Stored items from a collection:
— start —

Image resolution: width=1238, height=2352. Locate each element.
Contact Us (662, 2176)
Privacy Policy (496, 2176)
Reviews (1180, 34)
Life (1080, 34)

— end —

Write out the data again, changing "Reviews" to "Ratings" and leaving everything else as it is.

Image resolution: width=1238, height=2352. Locate each element.
Contact Us (662, 2176)
Privacy Policy (496, 2176)
Ratings (1180, 34)
Life (1080, 34)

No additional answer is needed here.